阅读材料 |

*****

中国可说是世界商业的焦点,但对于大多数西方高管来说,中国仍是一个不解之谜。毫无疑问,中国的文化与众不同,这一点众所周知。实际问题是,中国文化之不同与外界所猜想的大相径庭。不管他们怎么努力,一说到中国,西方人还是百思不得其解。
这个问题引起了我们一探究竟的兴趣。我们的研究团队包括执教于顶尖国际商学院INSEAD的教授,专攻跨文化管理以及一位专为西方跨公司提供关于中国问题咨询的顾问。在研究过程中,我们阅读了大量的相关书籍,试图揭示与传达中国商业文化的精髓。即便如此,我们也不得不承认,我们远未窥得其中的奥妙。
但是经过多年潜心研究,我们两人都得出了这样的结论:我们在课本中学到的和一贯认为的中国文化,实际上是杜撰的神话。正应了中国的一句古语“积毁销骨,众口铄金”,或者应该说“三人成虎”,更为形象。但是,如果我们的直觉是对的,实事又是怎样的情形呢?不久前,我们开展了一个研究项目,让真正的专家——实际从事跨文化经营的高管们,来回答这个问题。
在为期12个月的调查过程中,我们对数十位商界人士进行了深入访谈。调查结果为我们撩起了三个神话的面纱,并提出了一些应对现实问题极具价值的建议。我们先从第一条建议谈起,几乎所有外籍高管都不约而同地提到了这一点:记住,外界一向都认为中国人是集体主义者。

*****

数据行 |
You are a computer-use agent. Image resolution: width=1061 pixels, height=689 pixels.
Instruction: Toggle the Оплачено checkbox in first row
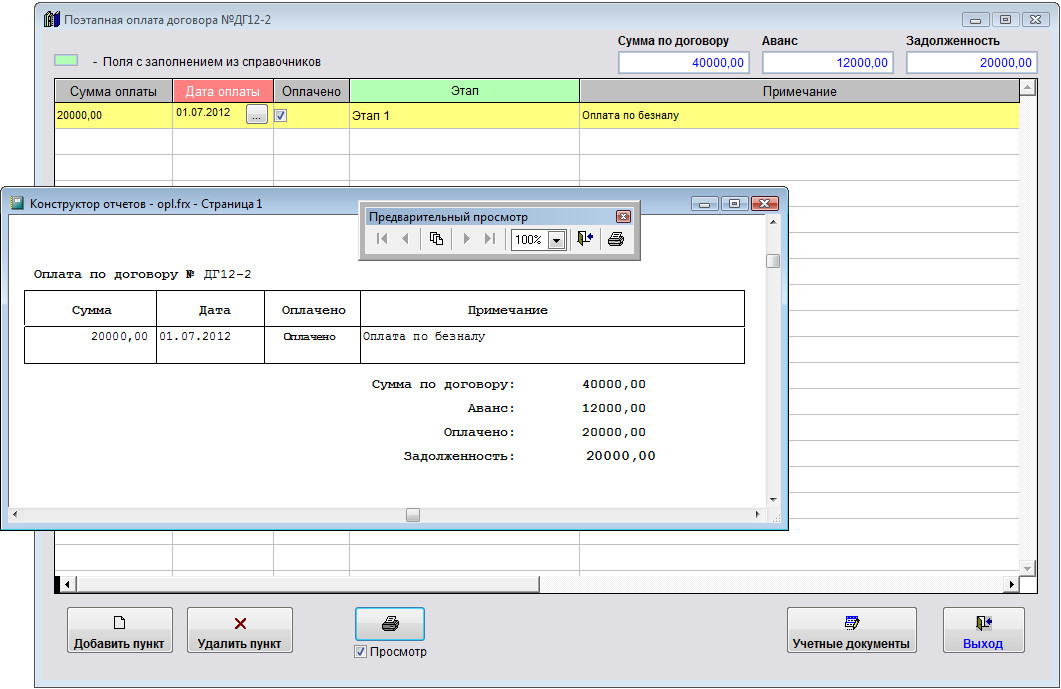281,116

*****

练习任务 |
1. 把阅读材料中以"在为期12个月的调查过程中"开头的段落改写成简短的要点列表，保留主要事实。
2. 根据阅读材料，研究团队中的教授执教于哪所商学院？
3. 请接着阅读材料的最后一句，续写下一段。
完成练习无需参考上面各行。

各题答案 |
1.
- 调查历时12个月，深入访谈了数十位商界人士。
- 调查揭开了三个神话的面纱，并提出了应对现实问题极具价值的建议。
- 第一条建议几乎所有外籍高管都提到：记住，外界一向认为中国人是集体主义者。

2. 执教于顶尖国际商学院INSEAD。

3.
神话1:集体主义——单梁难撑房
一位加拿大籍制药业高管(我们称其为BillCanon)谈到:“被派往中国之前,我听说中国是一个极度的集体主义国家,大家都是一起工作。”跨文化文学作品无疑强化了这一普遍存在的观点,更不用说Canon和许许多多其他人所受到的培训了。但Canon还是十分明智地咨询了有近期旅华经历的人。他回忆说:“启程之前,我拜访了一位在中国居住过五年、一心热爱中国文化的朋友。我问过他这样一个问题‘中国人真正关心的是什么?’他稍加思索,回答说:“无非是三件事:第一,他(她)自己;第二,他自己;第三,还是他自己。”
“当然,我根本不相信他说的话,”Canon补充道。可是,他一到达中国,开始工作后,就意识到朋友的评价不无道理。他解释说:“个人利益至上,重于公司、社区或国家。”家里人和邻居都反目成仇,中国人从中悟出,人最终能相信的只有自己。Canon还认为,独生子女政策对年轻一代影响巨大,这些独生女子习惯于被当成小皇帝对待。除这两点外,第三个原因助长了过度利己主义的滋生:过去的几十年来,大量的人口涌入大城市,造成了家庭和社区的割裂。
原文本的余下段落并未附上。